**PROVIDED TEXT**
· · · ·

A special grace from overlooked beatification

By ROBERT F. DRINAN

When I learned in the summer of 2000 that Benedictine Abbot Columba Marmion (1858-1923) was to be beatified I rejoiced. Finally I related personally and strongly to one of the 996 persons that have been beatified by Pope John Paul II.

When I was 22 and a Jesuit novice I discovered the three books of Marmion. They informed and inspired me. I copied paragraphs from them in a notebook. I prayed over many of the sentences. I remember vividly today the sense of discovery and elation I experienced as I tried to assimilate Marmion’s synthesis of the gospels, the 13 epistles of St. Paul and the church fathers.

The three books Christ: The Life of a Soul, Christ in His Mysteries and Christ the Ideal of the Monk were put together by the Benedictine monks who listened to the conferences Marmion presented at his monastery in Belgium.

One of the many striking things emphasized in Marmion’s books was the directive of Christ at the Last Supper: “Love one another as I have loved you.” I have tried to adapt that in speaking to countless audiences. I was pleased to learn that these beautiful words are on the tombstone of Mother Teresa.

After I read of his beatification Sept. 3, I borrowed one of Marmion’s books from the Georgetown University library. The same rich material was there, but the magic I experienced years ago did not return. I knew this material well. It constitutes the basic ingredients of Christian spirituality.

But I am still very happy that a priest whose works and writings had meant so much to me is now beatified. I was also pleased to learn that it was the Irish Jesuits, whose school in Dublin Marmion attended, that initiated the move in 1936 for his canonization.

Joseph Marmion was born in Ireland in 1858 of a prosperous merchant and a French mother. His father met his future wife when she was an official in the French embassy in Ireland. The couple had nine children, three of whom became nuns. Joseph became a diocesan priest and a professor at a seminary but at the age of 30 joined the Benedictines in Belgium. There was no Benedictine abbey at that time in Ireland. He took the name Columba after the famous Irish saint.

Marmion’s books, which came towards the end of his career, were translated into 15 languages and went into many editions; they had a preface made up of the enthusiastic approval of Pope Benedict XV, Cardinal Bourne of Westminster and Cardinal Mercier of Belgium.

· · · ·

**TASK LIST**
A. In the essay on Columba Marmion's beatification, at what age did Joseph Marmion join the Benedictines in Belgium?
B. Resume the essay on Columba Marmion's beatification, picking up right after its final sentence.
These records come from a different source than the essay.

**Saved entries**
· · · ·

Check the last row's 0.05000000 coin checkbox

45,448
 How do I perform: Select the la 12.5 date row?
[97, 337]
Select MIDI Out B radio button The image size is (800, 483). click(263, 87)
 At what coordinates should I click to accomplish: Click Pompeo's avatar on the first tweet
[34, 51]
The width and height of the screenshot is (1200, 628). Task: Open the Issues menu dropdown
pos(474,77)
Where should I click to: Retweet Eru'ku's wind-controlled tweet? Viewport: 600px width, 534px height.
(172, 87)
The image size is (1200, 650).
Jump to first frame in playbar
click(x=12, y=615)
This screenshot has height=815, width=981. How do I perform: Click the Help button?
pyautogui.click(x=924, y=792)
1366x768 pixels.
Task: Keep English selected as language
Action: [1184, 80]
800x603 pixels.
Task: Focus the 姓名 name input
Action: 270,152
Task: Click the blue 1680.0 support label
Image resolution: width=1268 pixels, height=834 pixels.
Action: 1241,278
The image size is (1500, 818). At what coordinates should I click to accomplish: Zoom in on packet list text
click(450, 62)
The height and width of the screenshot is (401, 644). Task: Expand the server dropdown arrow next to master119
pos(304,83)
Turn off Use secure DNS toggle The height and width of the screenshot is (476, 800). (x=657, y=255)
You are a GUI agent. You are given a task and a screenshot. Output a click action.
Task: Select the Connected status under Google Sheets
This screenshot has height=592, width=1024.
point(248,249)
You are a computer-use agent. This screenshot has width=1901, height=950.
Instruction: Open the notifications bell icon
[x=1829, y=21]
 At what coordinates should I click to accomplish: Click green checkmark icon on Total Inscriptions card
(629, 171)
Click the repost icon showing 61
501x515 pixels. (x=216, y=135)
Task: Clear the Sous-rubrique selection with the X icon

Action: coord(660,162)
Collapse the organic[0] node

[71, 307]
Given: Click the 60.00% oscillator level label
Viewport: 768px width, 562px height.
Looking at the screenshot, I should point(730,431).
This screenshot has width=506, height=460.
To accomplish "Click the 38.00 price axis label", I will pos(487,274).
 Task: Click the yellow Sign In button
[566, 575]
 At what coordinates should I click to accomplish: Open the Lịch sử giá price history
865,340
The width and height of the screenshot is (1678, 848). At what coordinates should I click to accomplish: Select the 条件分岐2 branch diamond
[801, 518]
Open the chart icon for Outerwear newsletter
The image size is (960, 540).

· · · ·

**RESULTS OF THE EXERCISE**
A. At the age of 30.

B.
John Paul II put it well at the beatification when he said that Marmion left “an authentic treasury of spiritual truth.”

The Benedictines understood the exceptional quality of Marmion. Ten years after his death, a Benedictine monastery named Marmion was established in Aurora, Ill. The miracle cited for the beatification came in 1966 when a woman from St. Cloud, Minn., visited Marmion’s tomb in Belgium and was cured of terminal cancer.

The beatification of Marmion was for me a special grace. I am not sure what to think of the fact that John Paul II has beatified and canonized more people than all his predecessors combined. One observer has said that the present pope has lessened the dignity and majesty of creating saints.

The beatification of Marmion was almost obliterated by the attention to Pope John XXIII and the uproar over Pius IX. The other two men beatified that day -- Italian bishop Tomasso Reggio and Guillaume-Joseph Chaminade -- were also overshadowed. Beatifications should be for one person. Bringing together five widely different individuals obscures the whole ceremony and sends out clashing and even contradictory signals.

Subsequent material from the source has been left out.